The Mystery of Charles Dickens

2003-11-11

Charles Dickens remains a perennial source of fascination for scholars and layman alike. He is one of the few great authors of the English canon, alongside Jane Austen and second only to Shakespeare, whose oeuvre is widely revisited and enjoyed outside of the context of higher education (my apologies to Messrs. Milton and Chaucer). He also remains one of the few members of said canon whose work retains its value in terms of cultural currency. Many people are familiar with, at least, Great Expectations and A Christmas Carol, which is more than one can say, regardless of any qualitative judgment, for the works of Thackeray or George Elliot.

Dickens was a uniquely significant figure in his own time, a masterful writer whose sphere of influence extended into the broad worlds of politics and theater, as well as the then-nascent field of progressivism. Peter Ackroyd’s The Mystery of Charles Dickens, here recorded from a 2000 performance at the Albery Theater in London, touches on all these elements of Dickens’ life and art, from his public triumphs (worldwide success and acclaim) to his very private tragedies (a loveless marriage and various infidelities).

Veteran actor Simon Callow gives life to Ackroyd’s demanding script, which weaves historical and personal anecdotes in and out of extended dramatizations from Dickens’ oeuvre. Ultimately, the production’s title is misleading: the combination of Ackroyd’s show and Callow’s emotive solo performance effectively presents Dickens in as close to a full-blooded representation as is possible for someone almost 150 years dead. The “mystery” of Dickens — the ineffable, irreducible fabric of his character — is brought into vivid clarity.
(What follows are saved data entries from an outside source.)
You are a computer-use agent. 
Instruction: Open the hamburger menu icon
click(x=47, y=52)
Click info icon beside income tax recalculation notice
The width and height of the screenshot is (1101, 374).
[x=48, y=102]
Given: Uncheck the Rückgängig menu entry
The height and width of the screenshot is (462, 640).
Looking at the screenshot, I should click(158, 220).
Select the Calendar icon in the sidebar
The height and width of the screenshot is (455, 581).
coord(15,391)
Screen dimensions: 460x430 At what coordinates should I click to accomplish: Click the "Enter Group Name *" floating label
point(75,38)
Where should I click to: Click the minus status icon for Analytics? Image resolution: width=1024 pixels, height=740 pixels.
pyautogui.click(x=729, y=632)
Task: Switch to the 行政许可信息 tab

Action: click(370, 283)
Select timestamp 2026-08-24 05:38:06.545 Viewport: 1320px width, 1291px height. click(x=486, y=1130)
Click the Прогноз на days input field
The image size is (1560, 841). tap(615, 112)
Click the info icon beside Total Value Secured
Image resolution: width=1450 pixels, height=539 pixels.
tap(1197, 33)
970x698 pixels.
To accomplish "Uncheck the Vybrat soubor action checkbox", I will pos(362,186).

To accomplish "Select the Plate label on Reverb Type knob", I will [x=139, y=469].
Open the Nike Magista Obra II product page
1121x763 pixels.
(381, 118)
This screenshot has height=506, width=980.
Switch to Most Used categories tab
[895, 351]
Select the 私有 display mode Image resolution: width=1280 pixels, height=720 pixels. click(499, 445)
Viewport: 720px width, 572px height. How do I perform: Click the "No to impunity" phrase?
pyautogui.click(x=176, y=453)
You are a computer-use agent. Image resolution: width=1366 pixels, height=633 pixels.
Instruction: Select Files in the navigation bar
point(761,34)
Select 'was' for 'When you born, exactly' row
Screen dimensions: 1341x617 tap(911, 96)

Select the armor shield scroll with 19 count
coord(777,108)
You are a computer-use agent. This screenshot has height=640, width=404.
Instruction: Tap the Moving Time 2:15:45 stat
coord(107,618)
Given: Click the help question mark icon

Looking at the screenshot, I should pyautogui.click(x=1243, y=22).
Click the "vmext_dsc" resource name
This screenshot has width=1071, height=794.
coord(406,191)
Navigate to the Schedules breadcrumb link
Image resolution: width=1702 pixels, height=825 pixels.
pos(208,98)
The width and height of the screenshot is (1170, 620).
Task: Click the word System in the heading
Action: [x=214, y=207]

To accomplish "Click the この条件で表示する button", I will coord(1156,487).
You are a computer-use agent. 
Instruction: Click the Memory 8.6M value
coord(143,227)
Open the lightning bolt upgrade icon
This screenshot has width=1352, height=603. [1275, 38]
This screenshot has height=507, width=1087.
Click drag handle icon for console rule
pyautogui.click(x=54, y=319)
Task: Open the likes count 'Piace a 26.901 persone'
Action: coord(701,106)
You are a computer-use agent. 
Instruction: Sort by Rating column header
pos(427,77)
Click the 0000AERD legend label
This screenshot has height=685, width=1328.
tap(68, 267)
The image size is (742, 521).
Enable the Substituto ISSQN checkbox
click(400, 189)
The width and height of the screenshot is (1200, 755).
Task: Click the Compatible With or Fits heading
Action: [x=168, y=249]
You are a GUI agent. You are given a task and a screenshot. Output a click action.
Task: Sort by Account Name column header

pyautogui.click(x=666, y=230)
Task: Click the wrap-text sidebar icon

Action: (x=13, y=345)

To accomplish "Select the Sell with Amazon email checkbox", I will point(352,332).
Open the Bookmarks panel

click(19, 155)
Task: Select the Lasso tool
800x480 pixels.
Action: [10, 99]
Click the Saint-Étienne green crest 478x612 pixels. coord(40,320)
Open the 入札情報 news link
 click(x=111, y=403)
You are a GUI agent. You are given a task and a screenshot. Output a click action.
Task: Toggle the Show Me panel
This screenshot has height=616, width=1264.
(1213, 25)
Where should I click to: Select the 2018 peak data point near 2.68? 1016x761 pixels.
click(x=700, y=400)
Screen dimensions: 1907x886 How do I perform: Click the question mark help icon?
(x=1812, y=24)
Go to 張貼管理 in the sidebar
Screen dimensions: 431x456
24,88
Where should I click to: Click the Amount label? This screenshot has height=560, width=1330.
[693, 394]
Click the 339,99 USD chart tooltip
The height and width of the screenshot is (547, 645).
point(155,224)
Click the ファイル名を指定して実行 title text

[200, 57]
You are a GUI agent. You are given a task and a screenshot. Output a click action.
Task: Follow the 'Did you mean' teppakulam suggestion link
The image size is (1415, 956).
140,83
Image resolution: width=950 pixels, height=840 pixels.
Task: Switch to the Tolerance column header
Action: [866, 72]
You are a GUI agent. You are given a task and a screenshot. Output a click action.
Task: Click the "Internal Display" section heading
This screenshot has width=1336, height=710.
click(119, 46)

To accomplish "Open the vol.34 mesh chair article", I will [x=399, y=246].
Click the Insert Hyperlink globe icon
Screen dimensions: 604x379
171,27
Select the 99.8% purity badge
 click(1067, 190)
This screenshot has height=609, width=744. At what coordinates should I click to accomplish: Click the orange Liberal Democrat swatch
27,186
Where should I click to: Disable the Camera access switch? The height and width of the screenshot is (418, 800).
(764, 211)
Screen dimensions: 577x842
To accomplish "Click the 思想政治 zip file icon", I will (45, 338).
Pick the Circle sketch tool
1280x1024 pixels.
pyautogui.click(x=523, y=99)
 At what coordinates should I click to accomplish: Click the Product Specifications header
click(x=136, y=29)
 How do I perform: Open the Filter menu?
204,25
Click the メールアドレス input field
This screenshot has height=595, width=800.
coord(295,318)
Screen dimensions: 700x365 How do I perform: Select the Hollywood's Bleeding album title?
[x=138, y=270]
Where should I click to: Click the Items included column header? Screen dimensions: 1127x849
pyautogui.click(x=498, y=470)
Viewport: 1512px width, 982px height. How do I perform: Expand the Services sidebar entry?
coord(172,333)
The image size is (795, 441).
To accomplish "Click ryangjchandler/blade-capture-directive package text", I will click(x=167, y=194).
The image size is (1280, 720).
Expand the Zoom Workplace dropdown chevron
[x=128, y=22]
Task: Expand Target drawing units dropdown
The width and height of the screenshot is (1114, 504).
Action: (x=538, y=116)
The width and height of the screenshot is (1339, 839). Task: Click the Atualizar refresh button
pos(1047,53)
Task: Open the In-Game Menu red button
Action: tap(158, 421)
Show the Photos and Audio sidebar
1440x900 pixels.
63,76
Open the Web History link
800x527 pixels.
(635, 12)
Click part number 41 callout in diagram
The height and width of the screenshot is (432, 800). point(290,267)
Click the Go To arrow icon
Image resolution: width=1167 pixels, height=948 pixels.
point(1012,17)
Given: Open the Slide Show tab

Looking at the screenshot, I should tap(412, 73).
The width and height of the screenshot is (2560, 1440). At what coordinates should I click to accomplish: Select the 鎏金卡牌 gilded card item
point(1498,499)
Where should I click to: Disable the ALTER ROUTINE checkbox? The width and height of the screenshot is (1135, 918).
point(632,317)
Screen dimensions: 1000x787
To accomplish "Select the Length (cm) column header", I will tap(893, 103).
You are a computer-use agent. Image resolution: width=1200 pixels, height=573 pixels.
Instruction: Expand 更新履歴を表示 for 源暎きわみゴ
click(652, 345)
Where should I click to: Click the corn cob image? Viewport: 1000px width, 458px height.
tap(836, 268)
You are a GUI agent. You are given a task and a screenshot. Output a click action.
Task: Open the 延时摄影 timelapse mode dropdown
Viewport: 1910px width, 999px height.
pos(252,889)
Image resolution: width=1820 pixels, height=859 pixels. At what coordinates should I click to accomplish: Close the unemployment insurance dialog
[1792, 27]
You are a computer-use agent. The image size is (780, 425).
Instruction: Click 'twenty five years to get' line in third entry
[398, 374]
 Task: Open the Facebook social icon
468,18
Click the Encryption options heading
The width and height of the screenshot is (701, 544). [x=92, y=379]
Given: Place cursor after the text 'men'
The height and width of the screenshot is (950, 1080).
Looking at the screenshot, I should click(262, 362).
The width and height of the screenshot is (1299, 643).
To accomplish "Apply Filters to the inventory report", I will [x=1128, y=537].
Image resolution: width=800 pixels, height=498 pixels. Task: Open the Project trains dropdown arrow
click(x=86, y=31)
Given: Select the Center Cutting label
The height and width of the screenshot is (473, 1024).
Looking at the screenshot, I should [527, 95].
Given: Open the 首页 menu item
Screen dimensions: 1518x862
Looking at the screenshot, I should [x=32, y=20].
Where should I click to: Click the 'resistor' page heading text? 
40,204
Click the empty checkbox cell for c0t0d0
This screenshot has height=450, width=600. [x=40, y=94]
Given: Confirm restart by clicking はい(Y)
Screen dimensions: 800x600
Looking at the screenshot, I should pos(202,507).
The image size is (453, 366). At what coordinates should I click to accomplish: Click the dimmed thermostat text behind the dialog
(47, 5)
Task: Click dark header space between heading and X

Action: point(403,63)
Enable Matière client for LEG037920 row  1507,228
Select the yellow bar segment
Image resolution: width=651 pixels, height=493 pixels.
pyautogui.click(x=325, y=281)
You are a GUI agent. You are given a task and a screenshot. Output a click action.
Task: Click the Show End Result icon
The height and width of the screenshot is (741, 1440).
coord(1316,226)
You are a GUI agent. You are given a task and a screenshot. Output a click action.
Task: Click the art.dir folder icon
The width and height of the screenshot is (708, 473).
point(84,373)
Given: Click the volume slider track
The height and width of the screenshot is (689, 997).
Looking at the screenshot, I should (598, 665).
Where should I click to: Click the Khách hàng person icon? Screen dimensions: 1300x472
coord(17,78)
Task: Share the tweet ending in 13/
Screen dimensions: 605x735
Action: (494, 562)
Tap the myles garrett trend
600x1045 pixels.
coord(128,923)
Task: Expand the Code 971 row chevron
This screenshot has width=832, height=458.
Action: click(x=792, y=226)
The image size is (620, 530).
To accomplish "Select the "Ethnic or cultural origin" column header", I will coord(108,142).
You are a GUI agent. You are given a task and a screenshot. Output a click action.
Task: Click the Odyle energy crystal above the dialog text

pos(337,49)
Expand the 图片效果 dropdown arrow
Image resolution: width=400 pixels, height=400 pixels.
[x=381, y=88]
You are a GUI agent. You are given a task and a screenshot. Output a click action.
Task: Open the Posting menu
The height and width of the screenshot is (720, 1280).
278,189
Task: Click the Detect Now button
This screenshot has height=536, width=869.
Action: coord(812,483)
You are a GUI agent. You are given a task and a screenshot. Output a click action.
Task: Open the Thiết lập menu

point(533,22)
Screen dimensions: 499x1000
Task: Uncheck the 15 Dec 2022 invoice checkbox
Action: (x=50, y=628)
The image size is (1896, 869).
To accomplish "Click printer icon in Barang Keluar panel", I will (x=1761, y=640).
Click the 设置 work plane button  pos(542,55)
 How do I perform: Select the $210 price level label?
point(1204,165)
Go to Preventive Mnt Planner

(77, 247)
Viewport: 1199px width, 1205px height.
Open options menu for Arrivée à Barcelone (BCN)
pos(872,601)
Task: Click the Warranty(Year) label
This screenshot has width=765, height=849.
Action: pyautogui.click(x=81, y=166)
It’s a truism that great writers write from experience, and this is especially true for Charles Dickens. The show begins with a look at the author’s early life — his father’s imprisonment for penury, along with his subsequent grim labor and hardscrabble youth — and makes plain the connections an older Dickens would eventually draw between his experiences on the cusp of ruin and creations such as Oliver Twist and Great Expectations. Dickens was a singularly pointed observer, and the show takes pains to illustrate how his variety of experiences, from the slightest prosaic observation to the most profound tragedy, informed his work from the beginning. (This is no exaggeration: his first novel, The Pickwick Papers, was culled almost wholly from his work as a law clerk, just as the Oliver Twist was extensively crafted from his early memories of childhood anguish.)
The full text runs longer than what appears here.